_Record list_
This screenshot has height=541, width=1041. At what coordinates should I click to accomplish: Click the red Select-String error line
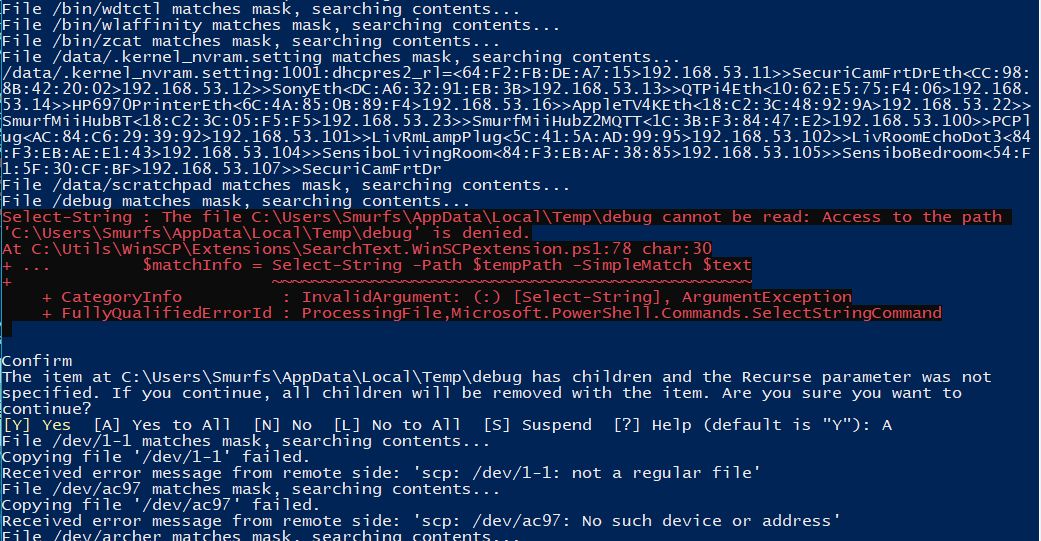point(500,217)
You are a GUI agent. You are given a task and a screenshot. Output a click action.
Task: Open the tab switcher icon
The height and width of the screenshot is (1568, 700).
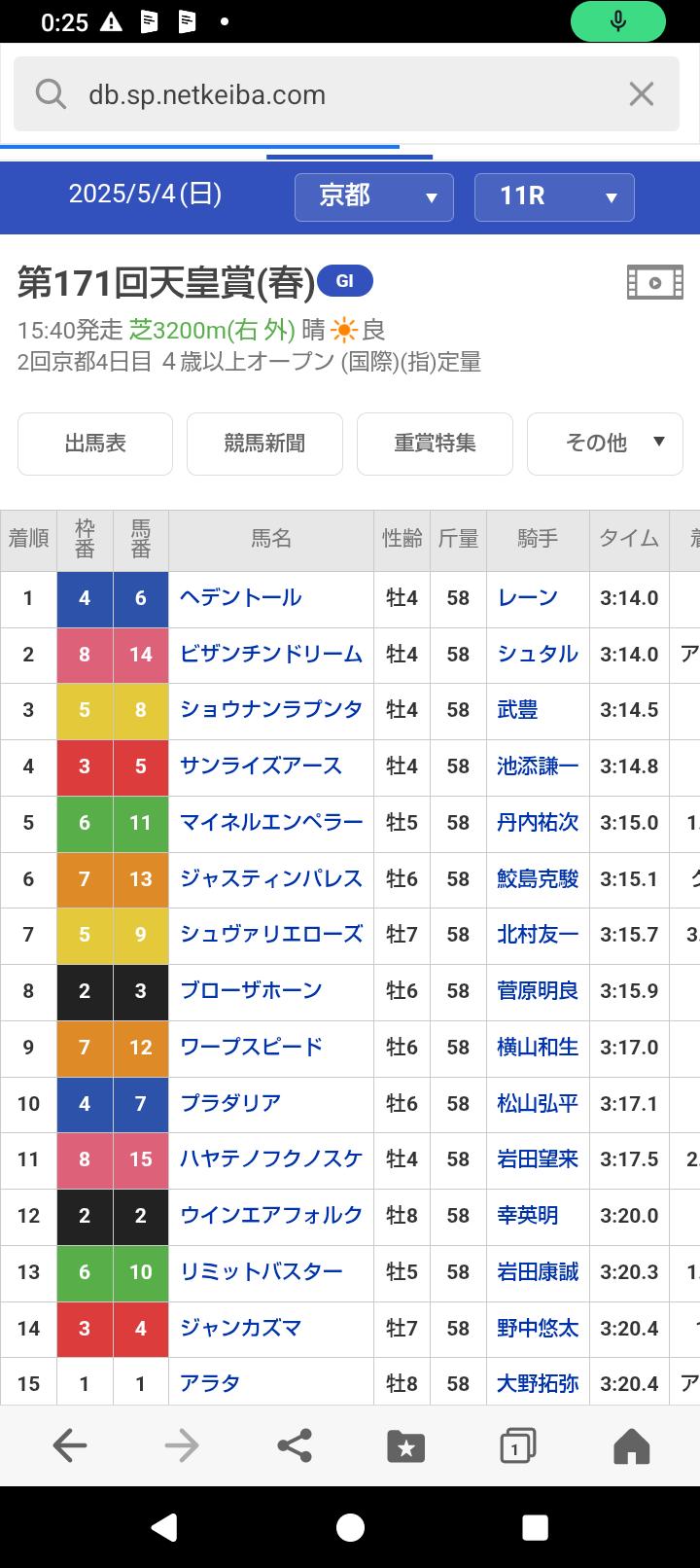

_What the exercise asks_
Reproduce every line of the material above, requests included, and omit the pictures. In the answers, multiply each click coordinate by 0.35 and round to the nearest whole number, with halves rounded up. Leave the screenshot dimensions in the requests as they are.

_Solution to this problem_
This screenshot has height=541, width=1041. At what coordinates should I click to accomplish: Click the red Select-String error line
point(175,76)
You are a GUI agent. You are given a task and a screenshot. Output a click action.
Task: Open the tab switcher icon
The height and width of the screenshot is (1568, 700).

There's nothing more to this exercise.